Discovery of biomarkers and predictive models
We perform machine learning (ML) analyses to help you reveal patterns in complex biomedical data (e.g. bulk or single-cell transcriptomics, image analysis, questionnaires, etc.) and extract scientifically relevant information. Our approach emphasises data processing quality, bias prevention (by avoiding overfitting), robust validation (cross-validation, bootstrap) and biological interpretation.
What we offer
- Predictive modelling (regularised regression, Random Forest, XGBoost gradient boosting, neural networks) based on the trade-off between performance and interpretability.
- Signature extraction (lists of genes for simplified biological interpretation)
- Variable selection (initial filtering by amplitude of variation, embedded methods such as glmnet / sPLS)
- Multi-cohort data harmonisation (normalisation, batch effect correction, clinical annotation harmonisation).
- Model validation and adjustment using anti-overfitting procedures (separation into training and test datasets, cross-validation, bootstrapping)
What we need from you
The question and phenotype to be predicted, with a clear definition of the ‘gold standard’.

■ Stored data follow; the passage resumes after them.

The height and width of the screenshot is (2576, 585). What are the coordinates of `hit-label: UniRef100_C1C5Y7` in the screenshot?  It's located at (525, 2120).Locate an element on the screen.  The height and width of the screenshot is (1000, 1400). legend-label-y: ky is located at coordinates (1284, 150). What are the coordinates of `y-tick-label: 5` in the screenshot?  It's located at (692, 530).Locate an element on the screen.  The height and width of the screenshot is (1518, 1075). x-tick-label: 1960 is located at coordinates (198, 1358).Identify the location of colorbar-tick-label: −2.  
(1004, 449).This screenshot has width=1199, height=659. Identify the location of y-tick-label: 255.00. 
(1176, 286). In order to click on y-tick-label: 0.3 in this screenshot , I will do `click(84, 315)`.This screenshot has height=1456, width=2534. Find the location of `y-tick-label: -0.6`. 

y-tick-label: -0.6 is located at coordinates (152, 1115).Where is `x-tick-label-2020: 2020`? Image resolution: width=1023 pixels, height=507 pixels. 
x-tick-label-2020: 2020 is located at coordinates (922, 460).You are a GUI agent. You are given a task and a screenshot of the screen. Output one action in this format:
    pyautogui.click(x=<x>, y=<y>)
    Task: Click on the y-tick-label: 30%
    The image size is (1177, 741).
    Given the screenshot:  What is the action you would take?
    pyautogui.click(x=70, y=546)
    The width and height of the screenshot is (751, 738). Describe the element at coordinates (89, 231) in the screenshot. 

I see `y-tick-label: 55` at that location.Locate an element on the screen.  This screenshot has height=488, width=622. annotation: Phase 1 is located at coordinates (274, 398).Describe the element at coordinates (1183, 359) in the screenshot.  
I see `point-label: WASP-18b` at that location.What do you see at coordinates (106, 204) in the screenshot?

The data (expression, metadata/annotations) and the sharing and access constraints.
A scientific contact to validate the choices (metrics, interpretability vs. complexity trade-offs).
Example: predictive biomarkers with PAGEpy
PAGEpy (Predictive Analysis of Gene Expression in Python) is an open-source Python programme that can be used to quickly test whether a multi-layer neural network can predict a target variable from a gene expression dataset. This tool integrates a train/test separation pipeline, variable gene selection and selection optimisation using a Particle Swarm Optimisation (PSO) system.